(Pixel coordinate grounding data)
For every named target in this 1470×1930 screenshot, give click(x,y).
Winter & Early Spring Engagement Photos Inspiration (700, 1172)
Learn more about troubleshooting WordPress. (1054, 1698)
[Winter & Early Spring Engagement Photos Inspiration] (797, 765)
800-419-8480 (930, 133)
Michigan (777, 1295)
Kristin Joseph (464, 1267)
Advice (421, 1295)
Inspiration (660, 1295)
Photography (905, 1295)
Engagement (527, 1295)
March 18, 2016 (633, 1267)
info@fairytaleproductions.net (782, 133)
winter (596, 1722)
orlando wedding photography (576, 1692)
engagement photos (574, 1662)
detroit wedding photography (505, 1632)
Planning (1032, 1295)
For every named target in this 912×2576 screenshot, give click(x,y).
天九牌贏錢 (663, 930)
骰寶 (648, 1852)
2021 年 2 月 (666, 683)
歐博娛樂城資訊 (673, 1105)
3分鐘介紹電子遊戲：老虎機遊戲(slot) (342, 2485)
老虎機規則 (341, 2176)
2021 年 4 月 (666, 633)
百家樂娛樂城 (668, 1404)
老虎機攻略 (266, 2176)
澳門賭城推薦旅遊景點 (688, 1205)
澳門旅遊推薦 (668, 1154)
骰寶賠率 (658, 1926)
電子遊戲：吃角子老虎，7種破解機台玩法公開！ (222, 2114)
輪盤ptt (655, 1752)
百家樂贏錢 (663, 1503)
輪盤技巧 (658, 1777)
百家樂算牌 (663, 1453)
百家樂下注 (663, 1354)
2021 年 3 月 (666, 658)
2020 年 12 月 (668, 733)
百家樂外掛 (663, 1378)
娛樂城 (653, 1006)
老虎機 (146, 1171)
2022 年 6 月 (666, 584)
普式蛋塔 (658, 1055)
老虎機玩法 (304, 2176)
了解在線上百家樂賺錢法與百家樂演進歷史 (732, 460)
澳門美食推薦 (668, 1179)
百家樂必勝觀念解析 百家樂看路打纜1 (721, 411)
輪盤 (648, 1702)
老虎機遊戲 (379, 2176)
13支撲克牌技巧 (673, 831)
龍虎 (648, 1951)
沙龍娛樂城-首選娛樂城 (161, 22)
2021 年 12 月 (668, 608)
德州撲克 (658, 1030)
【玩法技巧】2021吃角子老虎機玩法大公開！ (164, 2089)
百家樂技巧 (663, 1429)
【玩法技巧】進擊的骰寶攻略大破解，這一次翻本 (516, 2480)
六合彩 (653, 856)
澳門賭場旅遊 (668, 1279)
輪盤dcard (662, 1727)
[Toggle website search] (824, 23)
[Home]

| EXERCISE |
What you give back should be exactly the lines of the entries above from the one containing "winter (596, 1722)" to the end, and nothing more.

| EXERCISE OUTPUT |
winter (596, 1722)
orlando wedding photography (576, 1692)
engagement photos (574, 1662)
detroit wedding photography (505, 1632)
Planning (1032, 1295)
For every named target in this 912×2576 screenshot, give click(x,y).
天九牌贏錢 (663, 930)
骰寶 (648, 1852)
2021 年 2 月 (666, 683)
歐博娛樂城資訊 (673, 1105)
3分鐘介紹電子遊戲：老虎機遊戲(slot) (342, 2485)
老虎機規則 (341, 2176)
2021 年 4 月 (666, 633)
百家樂娛樂城 (668, 1404)
老虎機攻略 (266, 2176)
澳門賭城推薦旅遊景點 (688, 1205)
澳門旅遊推薦 (668, 1154)
骰寶賠率 (658, 1926)
電子遊戲：吃角子老虎，7種破解機台玩法公開！ (222, 2114)
輪盤ptt (655, 1752)
百家樂贏錢 (663, 1503)
輪盤技巧 (658, 1777)
百家樂算牌 (663, 1453)
百家樂下注 (663, 1354)
2021 年 3 月 (666, 658)
2020 年 12 月 (668, 733)
百家樂外掛 (663, 1378)
娛樂城 (653, 1006)
老虎機 (146, 1171)
2022 年 6 月 (666, 584)
普式蛋塔 (658, 1055)
老虎機玩法 (304, 2176)
了解在線上百家樂賺錢法與百家樂演進歷史 (732, 460)
澳門美食推薦 (668, 1179)
百家樂必勝觀念解析 百家樂看路打纜1 (721, 411)
輪盤 (648, 1702)
老虎機遊戲 (379, 2176)
13支撲克牌技巧 (673, 831)
龍虎 (648, 1951)
沙龍娛樂城-首選娛樂城 (161, 22)
2021 年 12 月 (668, 608)
德州撲克 (658, 1030)
【玩法技巧】2021吃角子老虎機玩法大公開！ (164, 2089)
百家樂技巧 (663, 1429)
【玩法技巧】進擊的骰寶攻略大破解，這一次翻本 (516, 2480)
六合彩 (653, 856)
澳門賭場旅遊 (668, 1279)
輪盤dcard (662, 1727)
[Toggle website search] (824, 23)
[Home]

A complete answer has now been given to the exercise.